--- Record extracts ---
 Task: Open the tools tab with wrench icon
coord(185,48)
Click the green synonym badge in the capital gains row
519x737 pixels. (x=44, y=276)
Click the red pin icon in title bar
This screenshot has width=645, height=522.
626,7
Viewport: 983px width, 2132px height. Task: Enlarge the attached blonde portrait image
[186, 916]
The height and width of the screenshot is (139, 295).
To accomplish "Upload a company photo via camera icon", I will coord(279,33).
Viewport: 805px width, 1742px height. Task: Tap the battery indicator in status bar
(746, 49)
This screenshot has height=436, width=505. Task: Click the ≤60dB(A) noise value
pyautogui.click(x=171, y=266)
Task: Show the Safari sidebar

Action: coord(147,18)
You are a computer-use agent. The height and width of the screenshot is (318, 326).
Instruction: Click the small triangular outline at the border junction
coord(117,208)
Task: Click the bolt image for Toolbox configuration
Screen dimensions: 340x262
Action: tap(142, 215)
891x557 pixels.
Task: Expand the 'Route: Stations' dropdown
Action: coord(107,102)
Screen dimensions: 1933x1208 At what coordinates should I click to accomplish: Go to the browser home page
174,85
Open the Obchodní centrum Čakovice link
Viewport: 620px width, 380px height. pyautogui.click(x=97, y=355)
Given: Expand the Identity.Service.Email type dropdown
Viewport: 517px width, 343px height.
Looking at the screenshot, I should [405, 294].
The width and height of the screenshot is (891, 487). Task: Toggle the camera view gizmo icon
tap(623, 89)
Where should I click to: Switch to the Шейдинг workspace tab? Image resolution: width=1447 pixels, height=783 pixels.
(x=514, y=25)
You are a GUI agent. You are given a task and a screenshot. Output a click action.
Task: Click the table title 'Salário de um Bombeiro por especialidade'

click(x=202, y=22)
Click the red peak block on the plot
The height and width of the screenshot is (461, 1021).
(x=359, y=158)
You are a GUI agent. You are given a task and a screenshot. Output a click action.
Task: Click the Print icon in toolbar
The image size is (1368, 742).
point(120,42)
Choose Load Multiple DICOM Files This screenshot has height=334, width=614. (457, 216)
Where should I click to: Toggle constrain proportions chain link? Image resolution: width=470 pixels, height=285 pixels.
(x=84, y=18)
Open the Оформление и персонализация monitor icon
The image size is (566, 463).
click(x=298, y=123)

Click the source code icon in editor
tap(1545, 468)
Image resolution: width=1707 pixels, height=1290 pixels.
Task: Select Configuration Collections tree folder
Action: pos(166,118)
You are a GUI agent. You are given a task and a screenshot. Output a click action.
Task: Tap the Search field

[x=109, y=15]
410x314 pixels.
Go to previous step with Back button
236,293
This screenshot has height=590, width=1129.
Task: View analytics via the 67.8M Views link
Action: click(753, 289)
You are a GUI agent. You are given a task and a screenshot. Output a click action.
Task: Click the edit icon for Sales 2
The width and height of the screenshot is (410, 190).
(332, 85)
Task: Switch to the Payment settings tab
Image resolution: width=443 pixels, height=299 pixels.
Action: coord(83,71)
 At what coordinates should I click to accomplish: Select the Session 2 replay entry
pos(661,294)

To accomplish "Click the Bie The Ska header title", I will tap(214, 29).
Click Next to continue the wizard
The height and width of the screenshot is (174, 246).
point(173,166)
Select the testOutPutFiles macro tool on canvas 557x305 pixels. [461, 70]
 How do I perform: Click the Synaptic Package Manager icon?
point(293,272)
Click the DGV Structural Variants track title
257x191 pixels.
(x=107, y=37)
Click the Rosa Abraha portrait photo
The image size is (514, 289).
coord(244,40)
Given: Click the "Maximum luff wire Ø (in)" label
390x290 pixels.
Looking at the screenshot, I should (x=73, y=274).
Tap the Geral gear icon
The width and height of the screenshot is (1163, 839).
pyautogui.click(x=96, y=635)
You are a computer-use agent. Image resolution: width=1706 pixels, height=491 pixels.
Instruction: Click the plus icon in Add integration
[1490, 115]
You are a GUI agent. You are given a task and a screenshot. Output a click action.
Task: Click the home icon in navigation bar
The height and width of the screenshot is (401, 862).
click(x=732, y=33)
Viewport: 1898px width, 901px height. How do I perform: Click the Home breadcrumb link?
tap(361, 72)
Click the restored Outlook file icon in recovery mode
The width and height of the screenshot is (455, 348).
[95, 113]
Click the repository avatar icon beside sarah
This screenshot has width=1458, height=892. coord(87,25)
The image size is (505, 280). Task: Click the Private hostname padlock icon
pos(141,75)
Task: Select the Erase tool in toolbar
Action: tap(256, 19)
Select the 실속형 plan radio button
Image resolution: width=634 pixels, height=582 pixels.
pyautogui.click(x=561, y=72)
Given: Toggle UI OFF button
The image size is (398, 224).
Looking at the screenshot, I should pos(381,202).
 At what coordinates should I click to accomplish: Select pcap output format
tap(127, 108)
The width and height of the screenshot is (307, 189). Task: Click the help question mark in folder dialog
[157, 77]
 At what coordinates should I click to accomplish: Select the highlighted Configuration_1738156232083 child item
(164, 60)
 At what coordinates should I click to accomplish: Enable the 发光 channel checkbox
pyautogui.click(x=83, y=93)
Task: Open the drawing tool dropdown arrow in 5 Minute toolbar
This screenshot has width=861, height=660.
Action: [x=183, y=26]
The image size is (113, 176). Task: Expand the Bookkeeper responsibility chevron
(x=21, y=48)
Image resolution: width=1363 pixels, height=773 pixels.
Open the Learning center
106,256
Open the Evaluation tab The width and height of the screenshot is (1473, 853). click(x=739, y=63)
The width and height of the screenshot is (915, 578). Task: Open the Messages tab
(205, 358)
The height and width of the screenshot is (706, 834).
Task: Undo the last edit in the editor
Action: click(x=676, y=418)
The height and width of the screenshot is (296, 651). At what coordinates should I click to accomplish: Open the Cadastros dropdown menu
---
Instruction :: Convert the lines from the one containing "The image size is (113, 176)." through the one containing "Open the Evaluation", inclusive, into a numbered list, leaving out any blank lines.

Response for this exercise ::
1. The image size is (113, 176). Task: Expand the Bookkeeper responsibility chevron
2. (x=21, y=48)
3. Image resolution: width=1363 pixels, height=773 pixels.
4. Open the Learning center
5. 106,256
6. Open the Evaluation tab The width and height of the screenshot is (1473, 853). click(x=739, y=63)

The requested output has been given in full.